Juan Villoro: “Un libro cerrado no es arte” | MÁS LITERATURA

 

Juan Villoro


El bosque, espacio esencial de los cuentos de hadas, es el punto de partida de cualquier libro. De ahí viene la madera con que se hace el papel. Al mismo tiempo, las frondas de los árboles representan un sistema de signos, y ese sitio aislado favorece la imaginación. Ahí moran los elfos de la cultura celta, y en la selva, variante tropical del bosque, los aluxes de la cultura yucateca.

Los hermanos Grimm reunieron sus cuentos bajo el lema: «Entonces, cuando desear todavía era útil». Hubo un tiempo pretérito en que las ilusiones podían cumplirse gracias a los trabajos de los duendes, los hechiceros y las hadas. La literatura busca esa utopía, un mundo intangible donde la eficacia depende del deseo.

En épocas arcaicas, el bosque alemán fue descrito con un sustantivo a un tiempo concreto y metafórico: «madera». De ahí surgió la expresión Holzwege, «sendas de la madera», con la que Martin Heidegger bautizó su libro sobre el origen del arte, escrito en el corazón de la Selva Negra.

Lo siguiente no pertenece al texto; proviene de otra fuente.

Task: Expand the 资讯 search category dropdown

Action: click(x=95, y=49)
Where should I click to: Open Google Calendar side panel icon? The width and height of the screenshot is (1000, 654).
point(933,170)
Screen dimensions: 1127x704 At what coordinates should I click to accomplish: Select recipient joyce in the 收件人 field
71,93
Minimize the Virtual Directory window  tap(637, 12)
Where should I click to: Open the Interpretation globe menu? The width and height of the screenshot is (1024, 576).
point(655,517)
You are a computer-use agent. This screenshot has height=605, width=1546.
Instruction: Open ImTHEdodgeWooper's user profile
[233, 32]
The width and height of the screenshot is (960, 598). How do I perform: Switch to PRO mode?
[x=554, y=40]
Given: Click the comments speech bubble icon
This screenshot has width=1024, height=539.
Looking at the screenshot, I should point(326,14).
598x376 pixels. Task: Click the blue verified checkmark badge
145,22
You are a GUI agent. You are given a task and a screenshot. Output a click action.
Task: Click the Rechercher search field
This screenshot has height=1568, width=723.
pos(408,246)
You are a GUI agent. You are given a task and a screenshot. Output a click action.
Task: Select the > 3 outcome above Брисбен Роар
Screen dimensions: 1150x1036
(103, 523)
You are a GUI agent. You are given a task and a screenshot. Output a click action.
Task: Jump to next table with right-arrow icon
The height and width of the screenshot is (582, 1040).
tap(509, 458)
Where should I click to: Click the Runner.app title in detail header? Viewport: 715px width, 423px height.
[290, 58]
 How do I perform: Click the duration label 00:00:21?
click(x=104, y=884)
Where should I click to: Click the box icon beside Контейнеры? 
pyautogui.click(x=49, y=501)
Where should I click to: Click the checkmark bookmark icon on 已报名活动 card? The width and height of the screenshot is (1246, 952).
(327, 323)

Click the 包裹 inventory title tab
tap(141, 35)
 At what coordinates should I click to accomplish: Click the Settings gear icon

El bosque tiene caminos ocultos, no trazados por la ingeniería sino por el uso. En ocasiones esas rutas un tanto accidentales desaparecen bajo las hojas secas y la renovación de los matorrales. Solo los madereros y sus vigilantes, los guardabosques, conocen las sinuosas sendas por las que se llega a lo más profundo del bosque y por las que se extraen troncos y ramas en forma subrepticia. Heidegger buscó acercarse a la poesía por un trayecto semejante.

Al margen de los caminos obvios, es posible viajar entre líneas, hallar valores entendidos, establecer correspondencias, extraviarse voluntariamente en una foresta mental en pos de ideas, imágenes, adjetivos.

George Steiner se ha referido al «originismo» de Heidegger, su «exhortación obsesiva a regresar a una verdad del ser». No es extraño que los Caminos del bosque comiencen con un ensayo sobre «El origen de la obra de arte». Ahí, el filósofo se detiene en la «cosa» que, inevitablemente, es toda pieza estética: el bloque de mármol, el trozo de papel, el lienzo cubierto de pintura. El arte tiene un origen simbólico, pero también físico.

Surgidos del bosque, los libros dependen de la madera que permite producirlos. De ese silvestre punto de partida vienen sus símbolos. Los símiles entre la vegetación y la escritura han sido estudiados por Ivan Illich en su deslumbrante tratado En el viñedo del texto. La actividad de leer (legere) se asocia con cosechar, y en alemán «letra» (Buchstab) quiere decir «rama de haya». Ampliando este sistema de comparaciones, Italo Calvino decía que la mayoría de las ferias de libro se celebran en otoño porque es cuando los árboles cambian de hojas.

Todo libro representa un árbol. No es casual que, en El barón rampante, Calvino asocie la escritura con la gramática vegetal que permite a su protagonista andarse por las ramas.

Las variaciones sobre este tema son infinitas. Baudelaire hablaba del «bosque de los signos» para referirse al lenguaje. Lo cierto es que, en el principio de cada obra, hay una idea de bosque. Comienzo, pues, mi travesía abriendo un claro en la maleza.

En Materia escrita, Gabriel Orozco señala: «Un libro cerrado no es arte.» En tal caso, estamos ante un objeto, una «cosa libro», de tinta y papel, que se transforma en poesía o narrativa gracias a la lectura. Curiosamente, ese proceso no acaba en el lector; exige una posdata: el comentario sobre lo leído. Nadie disfruta en silencio absoluto. El deseo debe contagiarse.

Fragmento del ensayo “El camino de la madera”, de Juan Villoro.